=== SET TASK ===
From the data below, extract word for word every line from the one containing "Where should I click to: Pick" through the one containing "Looking at the screenshot, I should pos(323,253).", including both of those lines.

----

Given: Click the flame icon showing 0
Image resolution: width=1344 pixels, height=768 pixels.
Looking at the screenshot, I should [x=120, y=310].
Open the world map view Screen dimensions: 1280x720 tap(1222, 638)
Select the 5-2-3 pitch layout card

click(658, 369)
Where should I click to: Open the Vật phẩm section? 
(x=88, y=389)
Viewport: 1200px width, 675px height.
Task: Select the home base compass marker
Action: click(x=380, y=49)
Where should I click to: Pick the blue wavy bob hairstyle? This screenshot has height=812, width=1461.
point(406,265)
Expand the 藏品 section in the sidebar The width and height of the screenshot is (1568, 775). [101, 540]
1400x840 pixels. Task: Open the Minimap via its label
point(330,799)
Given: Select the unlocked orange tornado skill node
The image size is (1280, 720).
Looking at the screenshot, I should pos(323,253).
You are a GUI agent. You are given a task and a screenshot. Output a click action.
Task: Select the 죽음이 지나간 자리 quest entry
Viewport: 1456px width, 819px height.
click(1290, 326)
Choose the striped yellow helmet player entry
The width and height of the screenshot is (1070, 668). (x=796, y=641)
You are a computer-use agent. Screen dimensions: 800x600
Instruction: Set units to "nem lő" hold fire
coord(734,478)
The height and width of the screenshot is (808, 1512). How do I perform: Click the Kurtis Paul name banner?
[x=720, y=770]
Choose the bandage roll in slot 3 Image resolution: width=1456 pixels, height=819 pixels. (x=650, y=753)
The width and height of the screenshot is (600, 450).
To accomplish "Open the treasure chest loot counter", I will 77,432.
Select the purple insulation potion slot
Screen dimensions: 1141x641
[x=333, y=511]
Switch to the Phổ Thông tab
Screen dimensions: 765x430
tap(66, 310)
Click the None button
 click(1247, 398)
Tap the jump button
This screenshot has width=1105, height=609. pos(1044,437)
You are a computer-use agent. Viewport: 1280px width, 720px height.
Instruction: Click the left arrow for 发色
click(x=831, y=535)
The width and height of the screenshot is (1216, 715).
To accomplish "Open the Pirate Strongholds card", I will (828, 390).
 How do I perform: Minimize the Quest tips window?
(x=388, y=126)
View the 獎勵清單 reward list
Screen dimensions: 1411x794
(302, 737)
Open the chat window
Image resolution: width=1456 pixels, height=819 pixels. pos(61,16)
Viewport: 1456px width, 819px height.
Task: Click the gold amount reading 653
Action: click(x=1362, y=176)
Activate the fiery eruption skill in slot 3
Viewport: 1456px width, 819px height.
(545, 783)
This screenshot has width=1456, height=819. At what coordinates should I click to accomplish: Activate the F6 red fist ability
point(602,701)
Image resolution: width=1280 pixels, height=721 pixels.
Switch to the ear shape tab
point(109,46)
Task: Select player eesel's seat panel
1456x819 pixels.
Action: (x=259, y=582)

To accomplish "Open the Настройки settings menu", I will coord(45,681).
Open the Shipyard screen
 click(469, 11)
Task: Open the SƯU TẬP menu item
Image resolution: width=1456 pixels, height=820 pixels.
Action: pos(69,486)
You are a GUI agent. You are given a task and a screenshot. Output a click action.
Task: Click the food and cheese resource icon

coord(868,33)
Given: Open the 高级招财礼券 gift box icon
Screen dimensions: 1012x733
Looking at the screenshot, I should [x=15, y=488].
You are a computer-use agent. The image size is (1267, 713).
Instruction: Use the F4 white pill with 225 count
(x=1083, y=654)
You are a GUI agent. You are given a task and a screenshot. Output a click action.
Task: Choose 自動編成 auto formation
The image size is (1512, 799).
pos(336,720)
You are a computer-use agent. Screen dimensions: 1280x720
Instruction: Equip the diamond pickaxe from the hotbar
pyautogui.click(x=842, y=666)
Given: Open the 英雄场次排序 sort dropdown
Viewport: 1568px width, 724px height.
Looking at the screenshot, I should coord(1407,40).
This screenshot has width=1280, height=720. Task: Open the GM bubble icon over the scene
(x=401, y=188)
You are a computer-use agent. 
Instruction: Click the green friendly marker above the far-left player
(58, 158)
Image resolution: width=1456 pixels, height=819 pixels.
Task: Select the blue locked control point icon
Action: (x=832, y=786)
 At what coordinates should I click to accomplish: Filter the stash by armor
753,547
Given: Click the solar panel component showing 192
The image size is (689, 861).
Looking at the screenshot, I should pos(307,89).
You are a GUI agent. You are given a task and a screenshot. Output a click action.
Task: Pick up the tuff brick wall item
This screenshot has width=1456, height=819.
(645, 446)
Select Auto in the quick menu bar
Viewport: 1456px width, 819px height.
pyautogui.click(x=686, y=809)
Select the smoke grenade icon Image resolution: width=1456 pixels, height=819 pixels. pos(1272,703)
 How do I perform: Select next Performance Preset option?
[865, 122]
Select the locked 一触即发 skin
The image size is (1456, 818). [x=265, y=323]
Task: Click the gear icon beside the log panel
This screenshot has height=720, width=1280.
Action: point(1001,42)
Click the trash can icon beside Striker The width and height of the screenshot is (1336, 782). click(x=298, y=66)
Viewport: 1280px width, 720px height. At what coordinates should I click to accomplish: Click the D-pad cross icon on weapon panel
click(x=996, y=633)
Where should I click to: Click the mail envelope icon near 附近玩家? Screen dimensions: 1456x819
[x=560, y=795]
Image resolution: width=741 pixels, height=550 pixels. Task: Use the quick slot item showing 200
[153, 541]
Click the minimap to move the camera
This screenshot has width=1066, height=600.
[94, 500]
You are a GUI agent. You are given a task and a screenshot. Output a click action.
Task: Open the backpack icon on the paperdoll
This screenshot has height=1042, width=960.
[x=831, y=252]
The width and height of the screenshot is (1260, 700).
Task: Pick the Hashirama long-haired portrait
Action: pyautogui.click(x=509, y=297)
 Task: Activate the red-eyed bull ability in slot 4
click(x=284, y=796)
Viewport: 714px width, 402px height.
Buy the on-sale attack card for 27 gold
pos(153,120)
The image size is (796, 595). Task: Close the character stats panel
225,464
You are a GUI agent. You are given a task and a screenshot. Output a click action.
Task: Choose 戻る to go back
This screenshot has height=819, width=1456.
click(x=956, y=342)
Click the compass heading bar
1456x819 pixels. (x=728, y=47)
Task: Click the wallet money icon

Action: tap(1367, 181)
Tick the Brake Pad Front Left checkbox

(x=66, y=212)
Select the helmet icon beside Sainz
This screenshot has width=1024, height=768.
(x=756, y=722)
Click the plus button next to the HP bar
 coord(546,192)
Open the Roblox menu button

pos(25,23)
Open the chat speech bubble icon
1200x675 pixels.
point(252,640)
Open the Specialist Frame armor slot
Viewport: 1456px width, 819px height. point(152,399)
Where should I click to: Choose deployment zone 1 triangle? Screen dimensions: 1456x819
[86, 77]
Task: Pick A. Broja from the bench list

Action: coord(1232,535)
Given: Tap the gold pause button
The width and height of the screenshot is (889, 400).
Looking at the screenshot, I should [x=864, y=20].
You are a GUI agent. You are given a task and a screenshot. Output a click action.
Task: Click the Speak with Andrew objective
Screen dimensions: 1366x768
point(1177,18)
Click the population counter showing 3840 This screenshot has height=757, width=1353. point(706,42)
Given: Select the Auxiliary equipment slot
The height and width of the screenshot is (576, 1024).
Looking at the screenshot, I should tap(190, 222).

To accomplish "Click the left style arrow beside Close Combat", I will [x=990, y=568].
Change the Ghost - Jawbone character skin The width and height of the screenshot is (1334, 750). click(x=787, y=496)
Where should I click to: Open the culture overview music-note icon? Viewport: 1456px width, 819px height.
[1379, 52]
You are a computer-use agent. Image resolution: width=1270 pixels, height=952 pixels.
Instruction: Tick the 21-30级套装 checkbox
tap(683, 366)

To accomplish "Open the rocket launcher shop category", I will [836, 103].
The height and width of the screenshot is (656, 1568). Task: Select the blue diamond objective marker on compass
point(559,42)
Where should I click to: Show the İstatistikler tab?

----

=== RESPONSE TO THIS EXERCISE ===
Where should I click to: Pick the blue wavy bob hairstyle? This screenshot has height=812, width=1461.
point(406,265)
Expand the 藏品 section in the sidebar The width and height of the screenshot is (1568, 775). [101, 540]
1400x840 pixels. Task: Open the Minimap via its label
point(330,799)
Given: Select the unlocked orange tornado skill node
The image size is (1280, 720).
Looking at the screenshot, I should pos(323,253).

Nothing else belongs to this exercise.